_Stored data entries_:

:::

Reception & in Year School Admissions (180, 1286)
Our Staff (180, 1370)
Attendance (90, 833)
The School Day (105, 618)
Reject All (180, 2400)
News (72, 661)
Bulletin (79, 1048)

:::

_Problem statement_: Your answer should consist of each line above in which "School" appears.

_Finished exercise_:
Reception & in Year School Admissions (180, 1286)
The School Day (105, 618)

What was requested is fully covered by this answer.